§ The task
Retype the entries, please, from their first line to the line containing "[Instagram] (115, 6)", exactly and only those lines, minus the pictures.
═══ Extracted information ═══
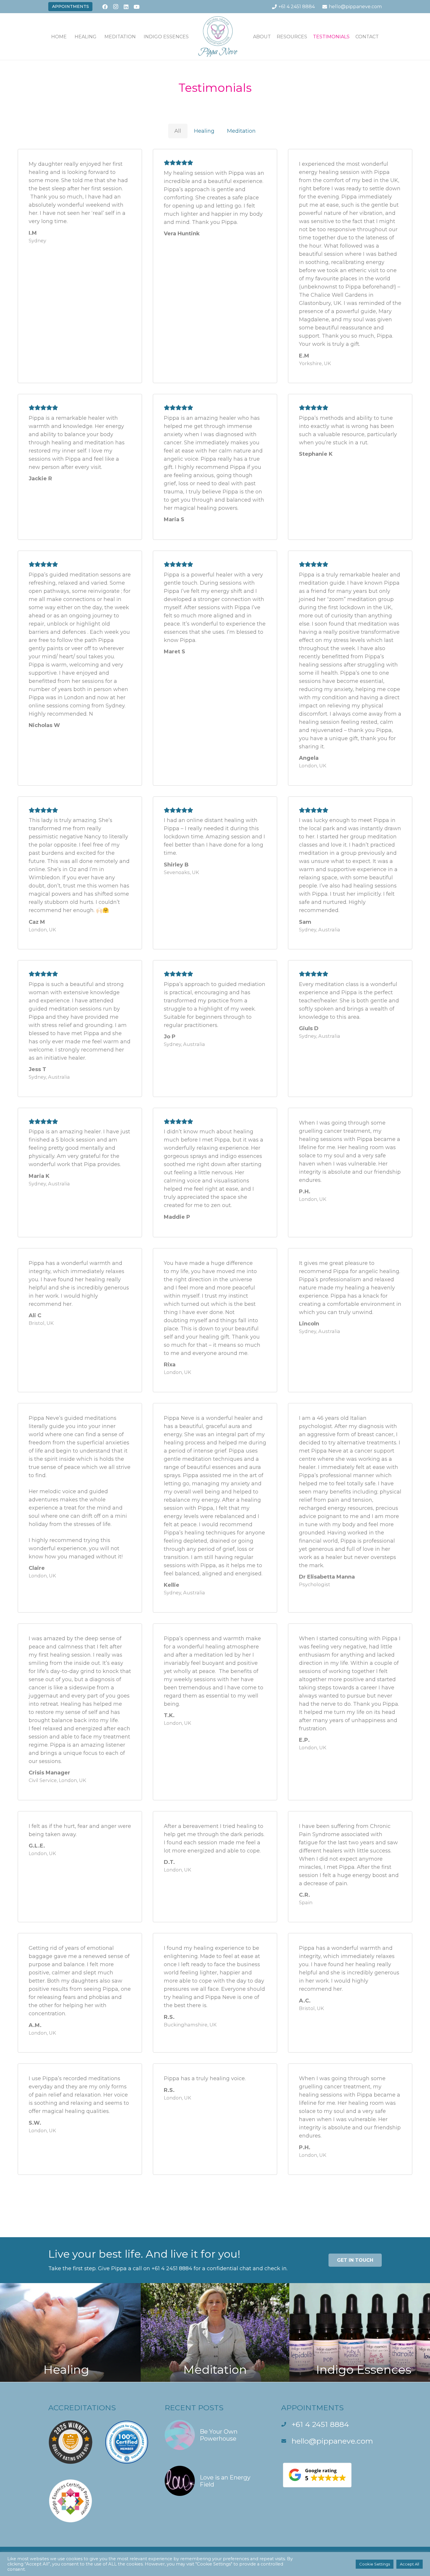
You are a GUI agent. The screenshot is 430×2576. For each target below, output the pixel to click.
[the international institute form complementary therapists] (126, 2443)
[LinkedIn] (126, 6)
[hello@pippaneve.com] (286, 2441)
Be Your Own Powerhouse (219, 2435)
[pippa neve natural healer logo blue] (218, 36)
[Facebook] (105, 6)
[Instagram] (115, 6)
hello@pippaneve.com (332, 2441)
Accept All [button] (409, 2564)
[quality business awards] (70, 2443)
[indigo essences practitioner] (70, 2502)
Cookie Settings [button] (374, 2564)
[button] (101, 36)
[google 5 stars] (331, 2475)
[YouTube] (136, 6)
═══
§ Reply to the task
You are a GUI agent. The screenshot is 430×2576. For each target below, output the pixel to click.
[the international institute form complementary therapists] (126, 2443)
[LinkedIn] (126, 6)
[hello@pippaneve.com] (286, 2441)
Be Your Own Powerhouse (219, 2435)
[pippa neve natural healer logo blue] (218, 36)
[Facebook] (105, 6)
[Instagram] (115, 6)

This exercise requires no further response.